In this study, high-resolution micro-computed tomography (micro-CT) datasets of Class G cement samples exposed to a CO₂-rich environment for 0, 7, 14, 28, and 56 days are used to construct three-dimensional digital cement models. Image segmentation and pore structure characterization are first performed to quantify the evolution of porosity, pore size distribution, connectivity, and tortuosity at different reaction stages. Pore-scale simulations are then conducted to evaluate transport properties, where permeability is obtained from numerical flow simulations based on the resolved pore geometry, and diffusion is modeled by accounting for both molecular diffusion and Knudsen diffusion mechanisms to capture gas transport behavior in nano-scale pore throats dominated by wall scattering.

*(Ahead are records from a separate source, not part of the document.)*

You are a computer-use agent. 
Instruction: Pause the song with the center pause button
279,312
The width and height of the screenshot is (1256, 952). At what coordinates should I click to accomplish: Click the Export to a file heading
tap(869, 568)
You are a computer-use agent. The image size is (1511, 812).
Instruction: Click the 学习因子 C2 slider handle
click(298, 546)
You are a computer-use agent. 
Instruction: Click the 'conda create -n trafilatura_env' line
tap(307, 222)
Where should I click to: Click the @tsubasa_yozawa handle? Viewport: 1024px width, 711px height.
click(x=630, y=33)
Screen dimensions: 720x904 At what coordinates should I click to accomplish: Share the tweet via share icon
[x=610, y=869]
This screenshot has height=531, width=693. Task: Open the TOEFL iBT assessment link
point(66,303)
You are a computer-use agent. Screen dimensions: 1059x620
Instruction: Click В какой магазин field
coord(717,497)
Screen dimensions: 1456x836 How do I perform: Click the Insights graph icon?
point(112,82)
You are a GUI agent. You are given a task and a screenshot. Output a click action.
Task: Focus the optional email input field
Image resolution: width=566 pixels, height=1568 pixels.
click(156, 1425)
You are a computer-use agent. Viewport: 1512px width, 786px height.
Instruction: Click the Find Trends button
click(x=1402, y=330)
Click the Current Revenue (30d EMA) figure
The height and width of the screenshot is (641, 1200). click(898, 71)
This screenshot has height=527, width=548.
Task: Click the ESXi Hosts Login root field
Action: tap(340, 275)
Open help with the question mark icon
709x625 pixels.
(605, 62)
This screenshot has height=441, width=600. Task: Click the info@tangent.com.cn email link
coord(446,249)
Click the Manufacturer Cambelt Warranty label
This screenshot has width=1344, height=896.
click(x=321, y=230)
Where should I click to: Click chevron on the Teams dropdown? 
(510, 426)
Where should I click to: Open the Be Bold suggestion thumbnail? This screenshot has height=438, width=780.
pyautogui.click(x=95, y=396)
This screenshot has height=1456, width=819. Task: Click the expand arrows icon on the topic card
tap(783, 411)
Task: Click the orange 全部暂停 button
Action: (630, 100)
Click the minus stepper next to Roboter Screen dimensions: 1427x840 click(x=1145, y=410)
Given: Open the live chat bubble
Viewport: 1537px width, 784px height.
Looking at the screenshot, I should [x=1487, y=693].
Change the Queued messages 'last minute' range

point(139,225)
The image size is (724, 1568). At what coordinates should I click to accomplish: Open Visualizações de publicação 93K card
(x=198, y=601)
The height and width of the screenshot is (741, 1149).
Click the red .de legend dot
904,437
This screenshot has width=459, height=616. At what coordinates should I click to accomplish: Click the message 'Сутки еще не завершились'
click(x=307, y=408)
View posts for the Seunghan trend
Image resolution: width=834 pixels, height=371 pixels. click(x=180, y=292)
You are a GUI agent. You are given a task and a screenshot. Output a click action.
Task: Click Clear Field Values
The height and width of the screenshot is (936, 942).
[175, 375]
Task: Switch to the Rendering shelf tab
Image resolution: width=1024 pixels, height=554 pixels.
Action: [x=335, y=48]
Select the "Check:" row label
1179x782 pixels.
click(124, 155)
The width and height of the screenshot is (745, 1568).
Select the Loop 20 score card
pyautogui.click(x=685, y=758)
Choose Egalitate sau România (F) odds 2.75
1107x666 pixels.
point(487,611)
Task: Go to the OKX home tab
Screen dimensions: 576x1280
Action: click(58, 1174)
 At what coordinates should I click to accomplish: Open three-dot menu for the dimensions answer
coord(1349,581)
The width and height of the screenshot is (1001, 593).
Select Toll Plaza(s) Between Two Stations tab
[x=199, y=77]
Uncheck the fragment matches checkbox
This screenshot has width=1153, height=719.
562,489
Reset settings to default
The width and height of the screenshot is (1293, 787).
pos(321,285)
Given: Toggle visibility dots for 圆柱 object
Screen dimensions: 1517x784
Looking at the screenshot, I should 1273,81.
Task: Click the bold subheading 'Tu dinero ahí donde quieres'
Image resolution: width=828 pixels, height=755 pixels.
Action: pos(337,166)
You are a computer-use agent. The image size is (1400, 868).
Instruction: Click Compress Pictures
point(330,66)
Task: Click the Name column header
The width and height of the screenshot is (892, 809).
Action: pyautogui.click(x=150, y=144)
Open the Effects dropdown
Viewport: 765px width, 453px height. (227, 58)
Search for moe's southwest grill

The results reveal a strongly heterogeneous, multi-zone evolution of cement pore structure during CO₂ exposure. Dissolution in the outer reaction layers locally increases porosity and connectivity, whereas precipitation processes, including CaCO₃ formation and gypsum-induced nanopore filling, reduce pore space and connectivity within the carbonation layer and cement interior. This competing dissolution–precipitation mechanism leads to partial self-sealing at early reaction stages, followed by a pronounced increase in alteration depth after 28 days as the carbonate layer becomes defective and allows deeper fluid penetration. Consequently, permeability and diffusion are expected to exhibit non-monotonic temporal evolution governed by the balance between pore opening and pore blockage.
By directly linking time-resolved microstructural evolution to pore-scale transport simulations, this study provides quantitative insight into the permeability and diffusion behavior of wellbore cement under CO₂-rich conditions, with important implications for assessing long-term wellbore integrity in UHS and CCS applications.